Subhash K Jha reviews Writer

Writer (Tamil, Aha)

Starring Samuthirakani, Dileepan and Ineya

Written & Directed by Franklin Jacob

Rating: ****

Simply, or not so simply, stunning…. Writer is the kind of rare film that will leave you haunted for days if not weeks. Police brutality is a serious crime in this country. Just when I thought no one and nothing could equal the bludgeoning impact of Vetrimaran’s Visaranai where every thwack of the danda on the custodial victims was like a personal blow to every member of the audience, along comes debutant director Franklin Jacob to tell us that when it comes to police brutality you can never say enough.

Writer is that squirm-inducing story of the innocent boy from the village held and tortured for no crime , that Jai Bhim was not. Its sledgehammer impact does not depend on melodrama or other excesses of cinematic expression like a maudlin overblown background score. In fact music is frugally used and the couple of songs that cropped up left me thoroughly outraged.

They were like ads popping up in the middle of the climax in Drishyam.

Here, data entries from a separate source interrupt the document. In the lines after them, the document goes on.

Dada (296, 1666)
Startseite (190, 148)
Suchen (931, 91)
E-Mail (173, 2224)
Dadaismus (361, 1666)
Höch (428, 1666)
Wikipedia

Without making contrived or contorted efforts to do so, Writer conveys a climactic tension from the beginning to the devastating end.The set-up is a typical ‘choler-khaki’ scenario. Senior havaldar Thangraj (brilliant, Samuthirakani) is on the verge of retirement when he is sent on a punishment transfer to a police station where a young innocent boy Jayakumar (Hari Krishnan) is being held in a lodge by the police. News leak s out that police suspects are being confined in rented rooms.

All hell breaks lose and there is a heavy price to be paid for anyone with conscience in this monstrously corrupt system.It is to the lead actor Samuthirakani’s credit that he makes Thangraj vulnerable yet vital . If he intervenes in the wrongful confinement of a boy who is clearly clueless about what’s happening to him.

To his credit the director doesn’t crowd Jayakumar’s horrific plight with overt sentimentality. Of course we are allowed to feel sorry for him(why would we not!) but there is no attempt at manipulation our responses , at least none until the entire filth and corruption of the police department is pushed on one senior cop , a bully played well by Kavin Jay Babu who is the Gabbar Singh of this yell-in-hell yarn.

The treatment of corruption in the police force and the sudden swerve into assassination at the end reminded me of Govind Nihalani’s Ardh Satya where the cop-hero was mocked and emasculated by a seedy corrupt politicians.

But what to do when the enemy is within you? Writer crosses the yellow line cordoning the scene of crime,to plunge into the darkness that divides civil conduct from its opposite , not sanctioned by law but approved by the lawmakers . It is a remarkable work filled with shocks and surprises, but never designed to lure you into its lair of lies and subterfuge .

My only grouse: why does the villain-cop break into passages of Hindi ? Is this to say that he is the scummy migrant in Chennai , the dirty fish in the clean pond. If so,then the film owes us an apology too. Injustice is not for the lower-caste weaklings like Jaya Kumar. It’s all around us.